RIN according to handling time for tissue preparation for the first five patients.
RNA was extracted from frozen tissues. RIN was shown according to handling times of liver, muscle, SCAT and VAT samples resected from the first five patients, before snap–freezing. The handling times between tissue resection and snap–freezing were: ≤ 10, ≤ 15 and ≤ 20 minutes (all tissues) and ≤ 25 minutes (adipose tissues only). SCAT, sub–cutaneous adipose tissue; VAT, visceral adipose tissue.
Fig 4.
Cycle threshold (Ct) values of six housekeeping genes according to handling time for tissue preparation for the first five patients.
RNA was used to perform a RT–qPCR in order to amplify six housekeeping genes (ACTB, B2M, GAPDH, HPRT, TBP, 18S). Ct values were shown for the genes according the type of tissue samples resected from the first five patients and the handling time between tissue resection and snap–freezing. VAT, visceral adipose tissue.
Fig 5.
RIN according to the time of sample storage in the biobank.

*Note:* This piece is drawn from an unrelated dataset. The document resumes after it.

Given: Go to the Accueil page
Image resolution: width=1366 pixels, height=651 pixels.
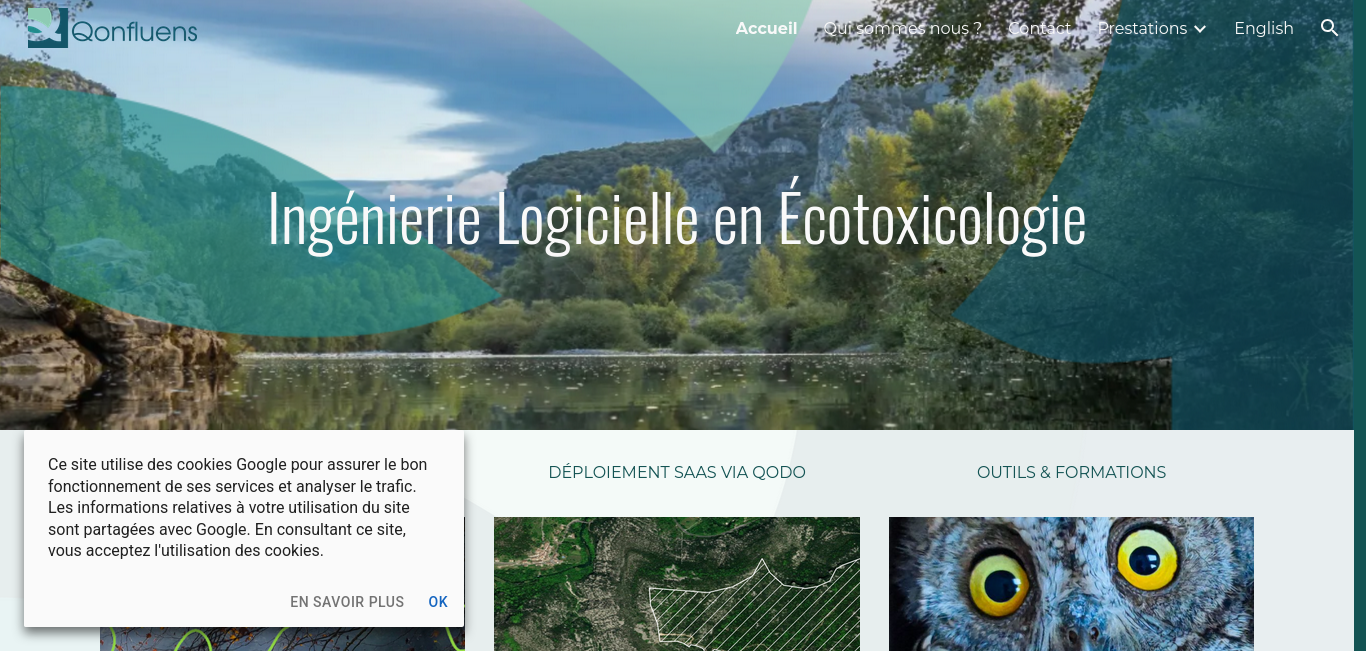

For each patient, RIN was shown for RNA samples 1) obtained after extraction from the four tissue types carried out in 2016 or 2017, 2) after their storage at –80°C during 3 to 4 years and re–evaluation in 2020, 3) obtained after destocking of frozen tissues from the biobank and extraction in 2019 and 2020. Results are shown for samples obtained from the first five patients included in 2016 and other patients included in 2017. SCAT, sub–cutaneous adipose tissue; VAT, visceral adipose tissue.
Table 7.
Quality metrics of RNA isolated from frozen tissues after different time of storage in the biobank.
Mean RIN ± SD were shown for RNA samples extracted from frozen tissues (SCAT, VAT, liver, and muscle) in 2016, 2017 and for RNA samples obtained from the same tissues and patient in 2019 and 2020. RNA samples extracted in 2016 and 2017 were also re–evaluated in 2020 (“redosing”). Mean DV200 ± SD were shown for RNA samples extracted in 2019 and 2020.
Fig 6.
Histological integrity according to the time of sample storage in the biobank.
Sections of SCAT, liver and muscle stored since 2016 were performed and stained with hematoxylin–eosine in 2020. Images were shown according to the material preparation protocol: (A) direct evaluation on frozen tissue sections (B) evaluation after the tissue was thawed, fixed and embedded in paraffin. Magnification is x200. SCAT, sub–cutaneous adipose tissue.
Table 8.
Histological integrity according to the time of sample storage in the biobank.
Tissue samples from 3 patients were analyzed for their histological integrity after several months of storage in the biobank. Sections of SCAT, liver and muscle were performed directly on frozen tissues or after thawing, fixation and embedding in paraffin, and stained with hematoxylin–eosine. Histological integrity was analyzed by the pathologist under an optical microscope. S: satisfactory quality; NS: not satisfactory; ND: not determined. SCAT, sub–cutaneous adipose tissue.